Yes, okay, I could see the irony of me saying that, considering what I had done to my bank account. The wealth I wielded now was a banking anomaly, a digitized ledger with unlimited credits that dared to defy economics and ethics alike. It was a facade, a sleight of hand that provided all the benefits without any of the effort or consequences. Theoretically, I was the richest person on earth; I literally had limitless amounts of money. But that money wasn't at someone else's expense, nor had it been acquired through my own hard work; it was creating money out of thin air, and I had no plans to spend enough of it to start messing with currency exchange rates or the national GDP. More importantly - at least to me - that limitless amount of money didn't count. I had done it as a measure of convenience; I hadn't earned it, and it was perhaps for that reason that I couldn't quite bring myself to accept that I had it. I still felt as poor as I always had done. Maybe not Oliver Twist poor, I was never at risk of becoming destitute and homeless in the weeks and months leading up to the acquisition of my powers, but I was still pretty close to the bottom rung of the ladder. That is still how I felt.
Being able to fork out for a few drinks at a bar or a few items of new clothing, those were okay. I probably would have been able to pay for them anyway. But waking up from the visit to my city - Charlotte holding my hand in her place in the seat beside me - in the most lavish form of transportation I could imagine, I was still experiencing that very acute feeling of imposter syndrome. I felt like a charlatan! I had been on a private plane before, on my way to Ukraine, but I had been too preoccupied with everything else to really pay it much attention. I had no real idea if this was the same plane, although the stewardess from last time was nowhere to be found. Now, though, with my rage tempered by the successful purge of the Sect and with my friend by my side, I felt like I could take it in a little.
Opulence wasn't the word for it. It was sheer extravagance; it was like the whole aircraft had been furnished and decorated not to make the plane more comfortable for its passengers but to prove a point to the people riding in it. The person who owned it had some serious money to throw around, and everything about the interior of the aircraft seemed designed to make a statement.
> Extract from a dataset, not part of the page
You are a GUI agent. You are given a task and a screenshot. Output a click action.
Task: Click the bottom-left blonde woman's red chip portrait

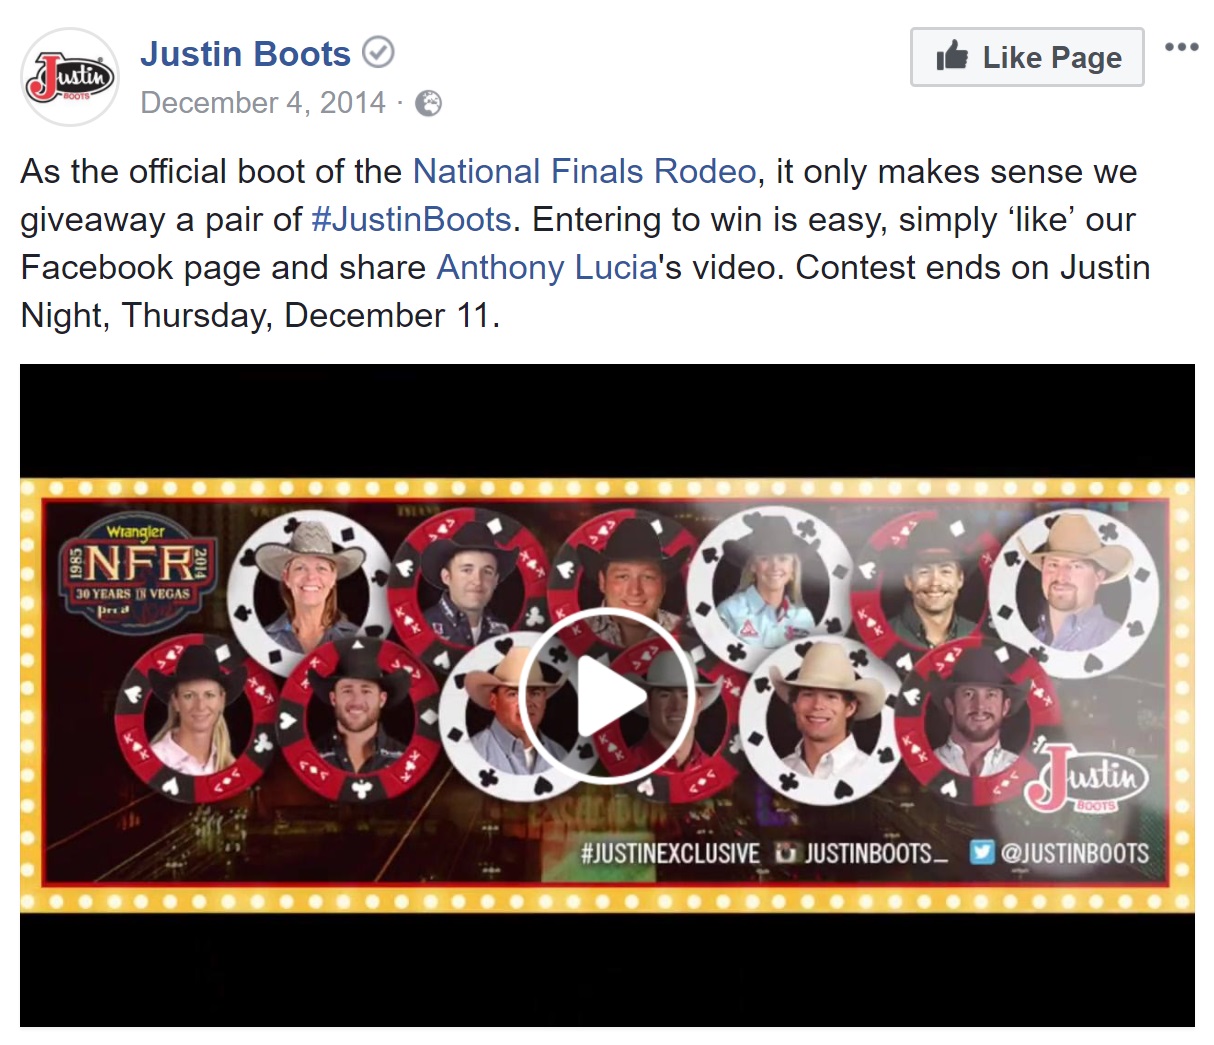point(194,716)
My eyes wandered across the endless stretch of luxury within the private jet--the fine grains of the cherry maple detailing like ancient scripts revealing depth, the supple cream leather seats - eleven of them in all, including a curved sofa along one side that currently contained the ever vigilant Fiona - inviting me to surrender, the exquisite silkiness of the carpet beneath my feet, even our meals had been served on actual fine china with real knives and forks, not that hellish plastic shit known the world over to contain an airline's closest attempt to approximate food, and our drinks were served in something that looked a lot like crystal tumblers--I grappled with a stark realization. I was careening through the stratosphere in a vessel more grandiose than my entire apartment, and it was unsettling. Every furnishing, every meticulously crafted element around me screamed of an excess I had not known--nor particularly longed for.
This, if I understood correctly, was Isabelle's private plane, as opposed to the ones owned by the Inquisition as an organization, and we were currently about half an hour away from landing at Oberpfaffenhofen Airport, a few miles outside the Bavarian city of Munich. Munich was a stunning city, complete with its culture, its history, and its cathedral with its awe-inspiring clock tower, but although I hoped to visit the city at some point during my time here, our destination was about seventy miles to the southwest: a tiny town, nestled on the German side of the Alps, called Einsiedl, overlooking the majestic Alpine lake of Walchensee.